Updated | Was Bill O'Reilly present when a confidante of JFK assassin Lee Harvey Oswald committed suicide? Yes, O'Reilly says, he was. But former O'Reilly colleagues from his time as a local TV news reporter in Dallas have disputed that claim to left-wing blog Media Matters. The Fox News star is currently weathering criticism from a report by Mother Jones last week claiming that he exaggerated the danger he faced when reporting on the Falkland War in the early 1980s.

O'Reilly's JFK story, which he told in his books Killing Kennedy and Kennedy's Last Days, involves George de Mohrenschildt, a Russian immigrant and Oswald confidante. De Mohrenschildt committed suicide in 1977, when O'Reilly was a 28-year old reporter at WFAA-TV in Dallas. In his books and on Fox News, O'Reilly has said he had tracked de Mohrenschildt to his daughter's home near Palm Beach, Florida, and was standing outside the house when de Mohrenschildt committed suicide with a shotgun. O'Reilly claimed to have heard the shot.

"As the reporter knocked on the door of de Mohrenschildt's daughter's home, he heard the shotgun blast that marked the suicide of the Russian, assuring that his relationship with Lee Harvey Oswald would never be fully understood. By the way, that reporter's name is Bill O'Reilly," he wrote.

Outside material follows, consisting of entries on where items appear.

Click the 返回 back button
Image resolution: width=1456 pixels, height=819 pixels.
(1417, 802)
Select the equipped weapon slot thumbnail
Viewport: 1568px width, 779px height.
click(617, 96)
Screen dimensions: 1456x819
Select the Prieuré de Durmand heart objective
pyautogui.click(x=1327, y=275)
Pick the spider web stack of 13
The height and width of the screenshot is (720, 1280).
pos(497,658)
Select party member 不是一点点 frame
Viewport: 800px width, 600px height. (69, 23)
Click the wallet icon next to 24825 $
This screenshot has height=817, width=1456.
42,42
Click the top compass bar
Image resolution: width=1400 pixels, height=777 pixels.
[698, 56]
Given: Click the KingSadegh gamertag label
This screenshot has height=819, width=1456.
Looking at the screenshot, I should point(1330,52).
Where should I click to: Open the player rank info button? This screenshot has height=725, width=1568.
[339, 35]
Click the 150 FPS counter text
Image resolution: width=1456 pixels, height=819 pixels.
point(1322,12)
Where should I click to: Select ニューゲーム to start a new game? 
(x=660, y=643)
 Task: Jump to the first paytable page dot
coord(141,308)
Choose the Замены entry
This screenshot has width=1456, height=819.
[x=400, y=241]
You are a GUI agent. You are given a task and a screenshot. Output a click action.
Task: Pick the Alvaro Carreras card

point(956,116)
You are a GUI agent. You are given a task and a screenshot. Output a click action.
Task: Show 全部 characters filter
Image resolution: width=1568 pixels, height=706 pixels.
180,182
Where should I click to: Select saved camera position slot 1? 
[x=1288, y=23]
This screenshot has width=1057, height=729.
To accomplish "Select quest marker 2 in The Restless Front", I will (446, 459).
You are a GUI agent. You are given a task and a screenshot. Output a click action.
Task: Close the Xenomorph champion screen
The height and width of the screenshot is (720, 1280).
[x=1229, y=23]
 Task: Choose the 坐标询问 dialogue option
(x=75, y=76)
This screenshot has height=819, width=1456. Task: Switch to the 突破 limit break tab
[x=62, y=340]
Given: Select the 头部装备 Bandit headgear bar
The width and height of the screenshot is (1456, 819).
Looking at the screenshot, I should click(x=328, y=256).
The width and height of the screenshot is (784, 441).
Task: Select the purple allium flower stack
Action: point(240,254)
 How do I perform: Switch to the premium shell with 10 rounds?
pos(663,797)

But two former O'Reilly colleagues at WFAA-TV, Tracy Rowlett and Byron Harris, say he was in Dallas, not Palm Beach, when de Mohrenschildt died.

"Bill O'Reilly's a phony, there's no other way to put it," Tracy Rowlett told Media Matters.

Rowlett worked for WFAA-TV from 1974 to 1999, first as an investigative reporter and then as an evening news anchor. Rowlett told Media Matters WFAA "would have reported it as some kind of exclusive—and there was no exclusive—if O'Reilly had been standing outside the door."

"He stole that article out of the newspaper," Harris told Media Matters. "I guarantee Channel 8 didn't send him to Florida to do that story because it was a newspaper story. It was broken by The Dallas Morning News."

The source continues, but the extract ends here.